# Exercise aim
Copy verbatim the block of lines in the entries below whose first line contains "has width=1280, height=719." and whose last line contains "Select the DTPR401". Leave out all other lines.
━━━ Data ━━━
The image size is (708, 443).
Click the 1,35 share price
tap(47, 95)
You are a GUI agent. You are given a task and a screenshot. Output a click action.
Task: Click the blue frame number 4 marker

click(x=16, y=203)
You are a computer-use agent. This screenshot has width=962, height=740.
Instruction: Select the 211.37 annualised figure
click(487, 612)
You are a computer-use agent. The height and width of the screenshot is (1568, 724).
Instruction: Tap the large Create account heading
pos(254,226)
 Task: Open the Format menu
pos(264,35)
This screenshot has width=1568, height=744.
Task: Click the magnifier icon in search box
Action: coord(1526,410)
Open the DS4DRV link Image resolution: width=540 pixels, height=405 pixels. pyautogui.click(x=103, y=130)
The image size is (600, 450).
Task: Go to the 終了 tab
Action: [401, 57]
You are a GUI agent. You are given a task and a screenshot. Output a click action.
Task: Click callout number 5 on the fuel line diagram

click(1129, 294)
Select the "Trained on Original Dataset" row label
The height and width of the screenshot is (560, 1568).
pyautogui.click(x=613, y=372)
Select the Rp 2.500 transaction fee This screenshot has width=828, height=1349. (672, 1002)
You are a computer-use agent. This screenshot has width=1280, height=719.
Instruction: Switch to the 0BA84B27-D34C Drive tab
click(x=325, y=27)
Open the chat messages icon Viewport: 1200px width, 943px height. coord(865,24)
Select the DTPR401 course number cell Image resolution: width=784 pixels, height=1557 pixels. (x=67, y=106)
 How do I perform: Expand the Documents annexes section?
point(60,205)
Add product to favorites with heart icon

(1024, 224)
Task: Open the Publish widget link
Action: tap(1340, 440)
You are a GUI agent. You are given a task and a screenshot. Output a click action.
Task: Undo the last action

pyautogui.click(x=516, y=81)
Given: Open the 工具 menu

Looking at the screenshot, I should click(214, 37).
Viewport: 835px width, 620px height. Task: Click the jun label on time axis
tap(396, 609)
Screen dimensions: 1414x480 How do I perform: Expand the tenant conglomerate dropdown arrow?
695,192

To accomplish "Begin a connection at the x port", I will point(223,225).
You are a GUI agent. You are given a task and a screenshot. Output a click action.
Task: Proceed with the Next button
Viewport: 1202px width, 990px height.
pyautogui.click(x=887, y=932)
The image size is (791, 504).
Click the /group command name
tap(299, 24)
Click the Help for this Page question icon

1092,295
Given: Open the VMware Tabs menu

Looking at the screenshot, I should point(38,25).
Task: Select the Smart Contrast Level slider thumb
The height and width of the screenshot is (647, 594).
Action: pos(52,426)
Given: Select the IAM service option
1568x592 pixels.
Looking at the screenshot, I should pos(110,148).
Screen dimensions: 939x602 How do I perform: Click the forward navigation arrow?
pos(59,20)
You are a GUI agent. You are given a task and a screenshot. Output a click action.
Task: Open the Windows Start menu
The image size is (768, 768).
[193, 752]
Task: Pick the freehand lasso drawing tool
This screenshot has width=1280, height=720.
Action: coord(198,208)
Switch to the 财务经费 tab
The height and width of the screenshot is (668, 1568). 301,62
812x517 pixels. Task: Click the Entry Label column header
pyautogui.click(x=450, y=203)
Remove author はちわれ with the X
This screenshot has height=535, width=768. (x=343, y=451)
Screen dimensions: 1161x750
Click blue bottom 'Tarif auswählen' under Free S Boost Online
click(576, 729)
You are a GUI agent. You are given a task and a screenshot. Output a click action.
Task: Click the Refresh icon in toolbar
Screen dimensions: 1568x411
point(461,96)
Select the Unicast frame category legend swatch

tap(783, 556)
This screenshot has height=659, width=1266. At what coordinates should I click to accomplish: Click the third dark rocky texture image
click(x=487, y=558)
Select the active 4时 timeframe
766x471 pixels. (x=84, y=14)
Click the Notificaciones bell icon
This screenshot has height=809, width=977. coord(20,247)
━━━
# Reply
You are a computer-use agent. This screenshot has width=1280, height=719.
Instruction: Switch to the 0BA84B27-D34C Drive tab
click(x=325, y=27)
Open the chat messages icon Viewport: 1200px width, 943px height. coord(865,24)
Select the DTPR401 course number cell Image resolution: width=784 pixels, height=1557 pixels. (x=67, y=106)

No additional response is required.